Entries for locating text and elements

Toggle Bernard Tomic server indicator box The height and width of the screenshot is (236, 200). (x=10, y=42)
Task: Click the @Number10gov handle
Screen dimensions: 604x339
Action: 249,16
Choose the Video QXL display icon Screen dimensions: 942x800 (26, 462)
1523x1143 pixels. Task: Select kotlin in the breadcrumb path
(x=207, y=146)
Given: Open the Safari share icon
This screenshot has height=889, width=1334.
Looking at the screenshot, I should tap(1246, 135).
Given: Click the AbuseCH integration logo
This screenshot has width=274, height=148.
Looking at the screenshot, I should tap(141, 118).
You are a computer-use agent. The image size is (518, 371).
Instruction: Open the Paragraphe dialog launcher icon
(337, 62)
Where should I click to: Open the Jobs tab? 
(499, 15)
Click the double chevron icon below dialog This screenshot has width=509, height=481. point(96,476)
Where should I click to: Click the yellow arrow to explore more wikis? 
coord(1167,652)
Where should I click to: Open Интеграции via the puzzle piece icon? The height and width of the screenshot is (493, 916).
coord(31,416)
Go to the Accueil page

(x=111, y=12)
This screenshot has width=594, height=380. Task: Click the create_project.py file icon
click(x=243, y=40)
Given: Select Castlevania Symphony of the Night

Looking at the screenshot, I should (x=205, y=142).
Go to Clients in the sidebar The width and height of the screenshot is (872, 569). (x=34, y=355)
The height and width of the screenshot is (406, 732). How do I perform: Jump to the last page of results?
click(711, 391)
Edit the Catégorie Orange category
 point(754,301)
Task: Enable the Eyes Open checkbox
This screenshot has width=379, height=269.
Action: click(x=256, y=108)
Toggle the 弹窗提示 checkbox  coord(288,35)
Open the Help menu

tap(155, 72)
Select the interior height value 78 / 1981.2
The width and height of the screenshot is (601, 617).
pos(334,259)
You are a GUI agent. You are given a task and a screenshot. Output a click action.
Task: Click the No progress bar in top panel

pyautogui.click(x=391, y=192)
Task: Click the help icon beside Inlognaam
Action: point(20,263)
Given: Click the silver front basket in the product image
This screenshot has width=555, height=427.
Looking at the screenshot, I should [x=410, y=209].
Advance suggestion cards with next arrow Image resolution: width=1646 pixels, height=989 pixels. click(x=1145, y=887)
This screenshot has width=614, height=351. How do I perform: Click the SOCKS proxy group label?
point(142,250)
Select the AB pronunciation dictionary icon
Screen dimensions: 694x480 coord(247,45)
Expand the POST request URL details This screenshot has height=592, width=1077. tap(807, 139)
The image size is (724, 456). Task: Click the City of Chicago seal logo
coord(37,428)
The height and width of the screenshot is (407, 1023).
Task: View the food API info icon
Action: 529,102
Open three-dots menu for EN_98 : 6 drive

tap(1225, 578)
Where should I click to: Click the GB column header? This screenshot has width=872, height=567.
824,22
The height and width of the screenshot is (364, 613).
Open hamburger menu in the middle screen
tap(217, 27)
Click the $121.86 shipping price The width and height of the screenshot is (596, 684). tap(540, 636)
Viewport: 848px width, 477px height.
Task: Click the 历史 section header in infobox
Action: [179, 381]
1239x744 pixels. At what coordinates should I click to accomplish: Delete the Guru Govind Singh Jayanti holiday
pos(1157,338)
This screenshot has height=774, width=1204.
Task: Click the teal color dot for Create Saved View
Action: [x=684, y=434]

▶ **Stated goal**: Rewrite the records from the line with "Where should I click to: Click the GB" through the end of the records as a Markdown table with the columns Row and Line, numbering each row and leaving out blank lines.

▶ **Exercise answer**:
| Row | Line |
|---|---|
| 1 | Where should I click to: Click the GB column header? This screenshot has width=872, height=567. |
| 2 | 824,22 |
| 3 | The height and width of the screenshot is (364, 613). |
| 4 | Open hamburger menu in the middle screen |
| 5 | tap(217, 27) |
| 6 | Click the $121.86 shipping price The width and height of the screenshot is (596, 684). tap(540, 636) |
| 7 | Viewport: 848px width, 477px height. |
| 8 | Task: Click the 历史 section header in infobox |
| 9 | Action: [179, 381] |
| 10 | 1239x744 pixels. At what coordinates should I click to accomplish: Delete the Guru Govind Singh Jayanti holiday |
| 11 | pos(1157,338) |
| 12 | This screenshot has height=774, width=1204. |
| 13 | Task: Click the teal color dot for Create Saved View |
| 14 | Action: [x=684, y=434] |